Monday, July 21, 2008

Science and medicine in sports

Sport science papers often leave a lot to be desired. Despite all the hoopla about the scientific method, I found the field to be severely lacking in rigor. While I understand that it is difficult to work with human subjects and that good controls are hard to come by, the authors often fail to take into account how biased their samples are, and how poorly reproducible their findings turn out to be.

Working with the best athletes poses extra challenges. First of all, these individuals have personal goals that may not align with the study goals. They are likely to be secretive if a potential edge is expected. Nobody wants to be a control subject in a double blind study and few will participate unless it is expected to benefit them. But more importantly, top athletes do not have the time and the energy to spend on a rigorous research study. Their careers are short, and unless they are at the very top of a highly popular sport, they may have trouble making enough money to support the remainder of their life.
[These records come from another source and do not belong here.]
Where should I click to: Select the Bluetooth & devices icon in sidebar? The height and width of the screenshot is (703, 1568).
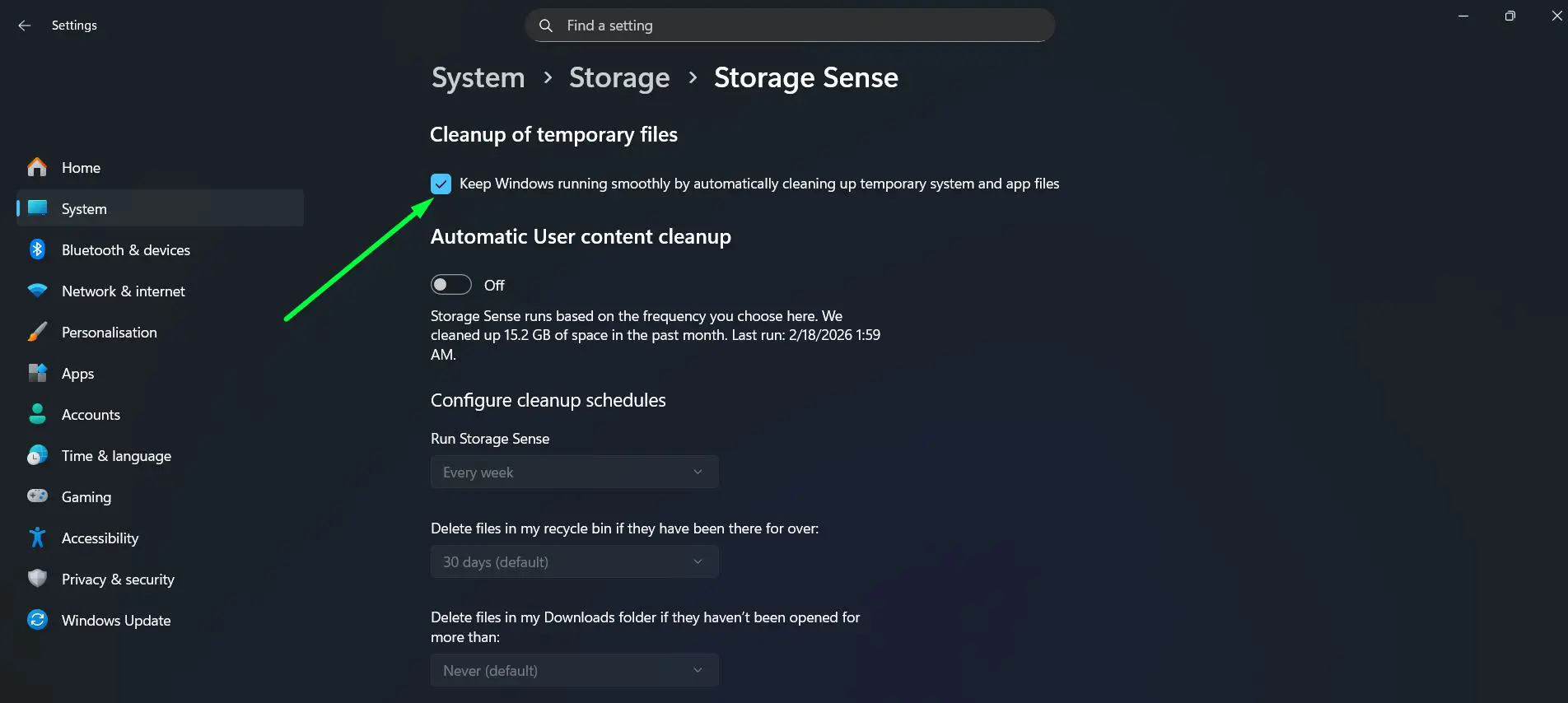(37, 249)
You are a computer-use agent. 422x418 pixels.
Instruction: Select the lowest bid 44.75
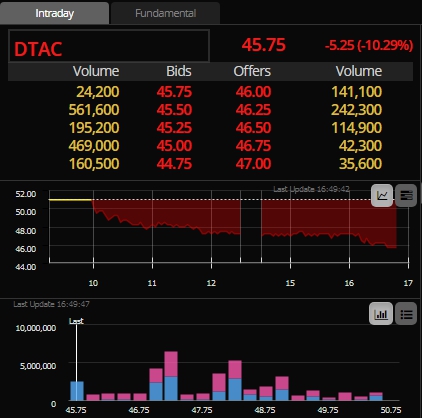click(174, 164)
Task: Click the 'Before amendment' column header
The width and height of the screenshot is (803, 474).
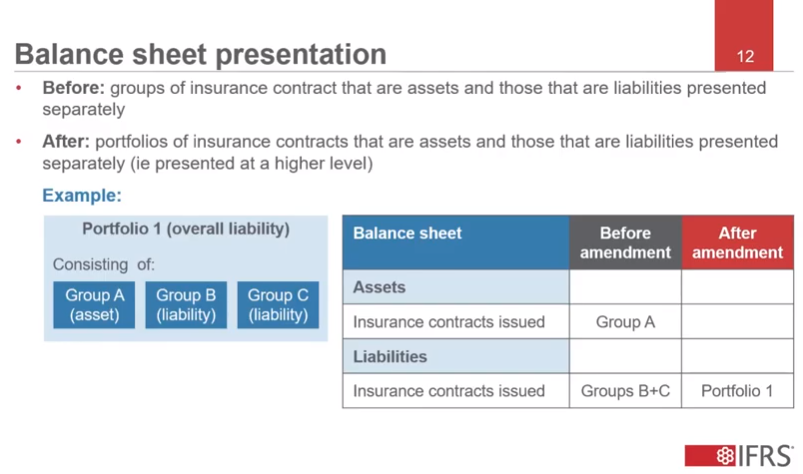Action: (625, 242)
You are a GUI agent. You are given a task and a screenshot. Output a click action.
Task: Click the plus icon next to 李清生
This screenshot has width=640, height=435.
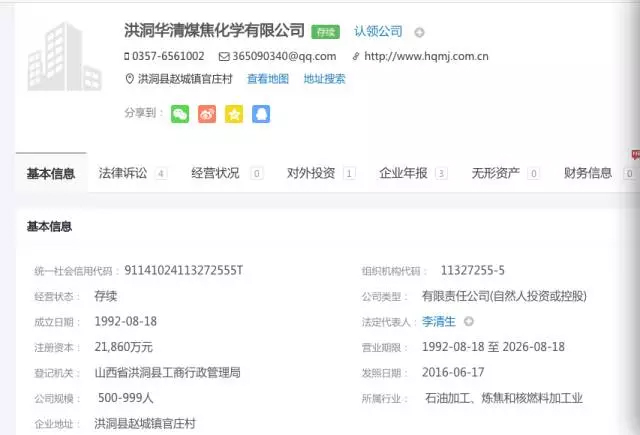pyautogui.click(x=468, y=322)
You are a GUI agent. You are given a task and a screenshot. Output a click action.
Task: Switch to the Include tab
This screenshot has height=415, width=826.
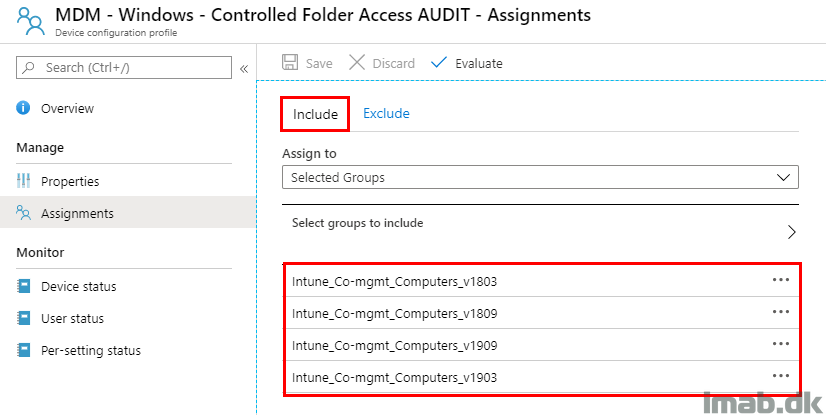click(315, 114)

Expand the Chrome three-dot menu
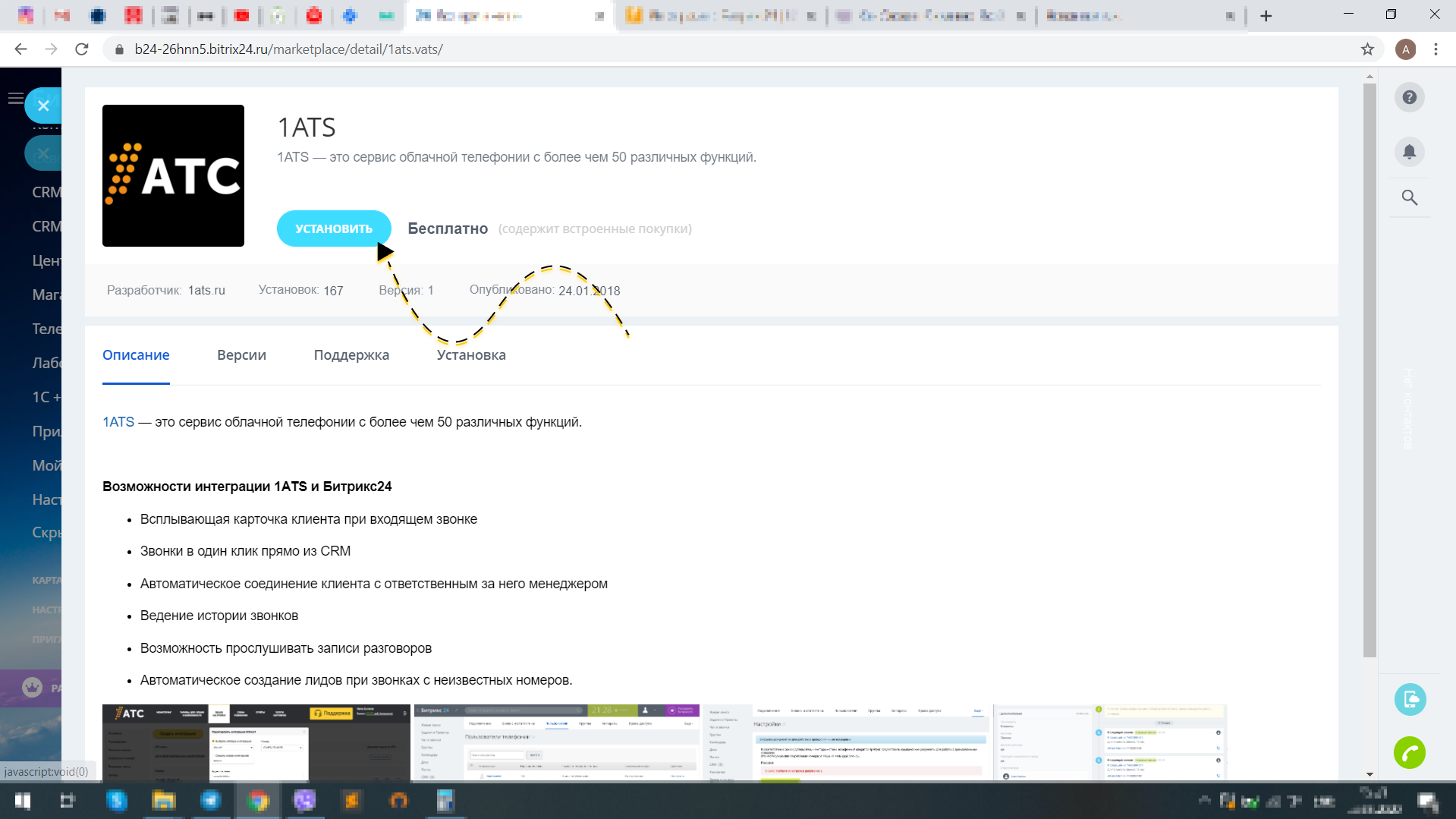pyautogui.click(x=1436, y=49)
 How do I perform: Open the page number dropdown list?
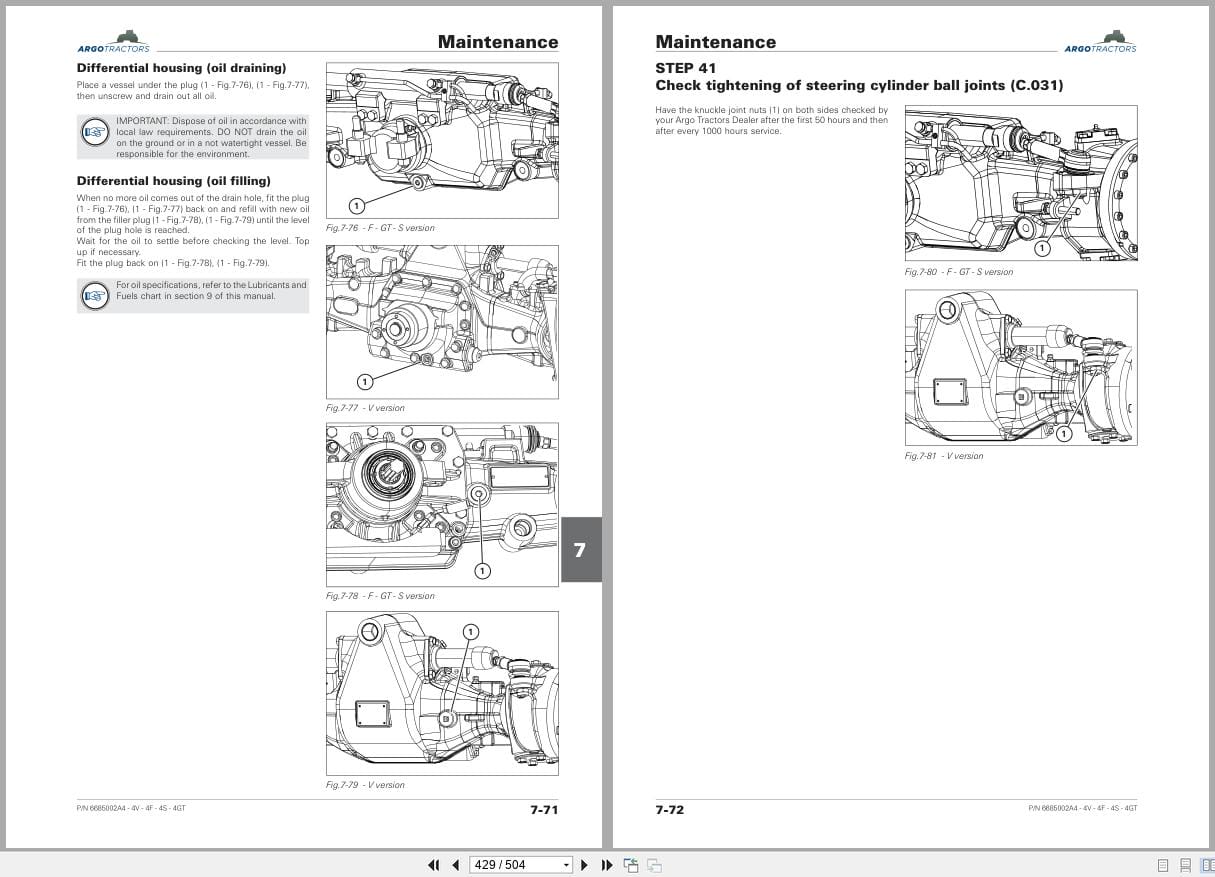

Readers, especially those of popular magazines are equally uncritical. They are eager to find an edge or know about a breakthrough. Breakthroughs are by their nature extremely rare and not responsive to publication deadlines. Yet everyone is eager to find an edge and many do find what they think is an edge. In such cases, they rarely want to verify their results. They do not want others to find out, and perhaps they are loath to burst their bubble too.

It doesn't stop there. The sports arena is one of remarkable contradictions. The quest for performance enhancing methods and substances is ever greater, and many companies tout the performance enhancing value of their products. They often resort to scientific-looking results to do so. Yet as soon as something is proven to enhance performance, it is immediately outlawed and its users are branded cheats and run the risk of being banned from further competition. 

It is curious to see how amateur athletes will take supplements and vitamins, yet complain when their idols use performance-enhancing "cheats." It is as if everybody knows that the magic potions don't work, or are illegal if they do, yet at the same time, everybody wants something to perform better. 

The rationale for these taboos is totally shaky. It usually comes down to some vague unproven claim of adverse health effects. The authorities do not want competitors to get hurt? Yet they do allow certain methods but outlaw others, although the final results are identical.

Eg. high altitude chambers, infusion of red blood cells, and erytropoietin all strive to increase the oxygen carrying capacity of blood. That leads to better performance. In many subjects these methods can be equally effective, yet while the first one is legal and extensively used by Olympic training centers -including the US center in Colorado-, the latter two are illegal and will cause the subject being barred from competition for a minimum of two years. So while everyone applauds the US Olympians who spend their waking hours in high-altitude tents, these same people will vilify others who resorted to "blood doping" or injecting EPO. 

This bipolar attitude has created a whole subculture of illegal performance enhancing substances and a similar subculture of testing for such substances. And while studies clearly show that some individuals can take these illegal substances without testing positive, while others cannot, the establishment continues to discriminate between the two, to uphold its "moral high ground."

History has shown that this attitude is unproductive. The "cheats" will continue to cheat and will not be deterred. Instead they will go and find newer ways to evade the rules. The game of cat and mouse can go on forever. In the process tons of money is wasted on needless testing and law enforcement while a whole subculture of providers, who stand to gain more the more illegal their products are, develops and thrives.

Perhaps the worst effect is that people are experimenting with powerful drugs without any medical or scientific oversight. No new knowledge is gained from this large scale experiment. Yet knowledge about performance enhancement would benefit society as a whole.

Instead, people get hurt, careers are destroyed, money is wasted, legal issues are raised, while nobody seems to care. This is a war of ideologies, a witch hunt that ultimately benefits nobody but the drug pushers and the odd consumer who is lucky enough to get away with it or be in a sport where nobody cares very much (like baseball).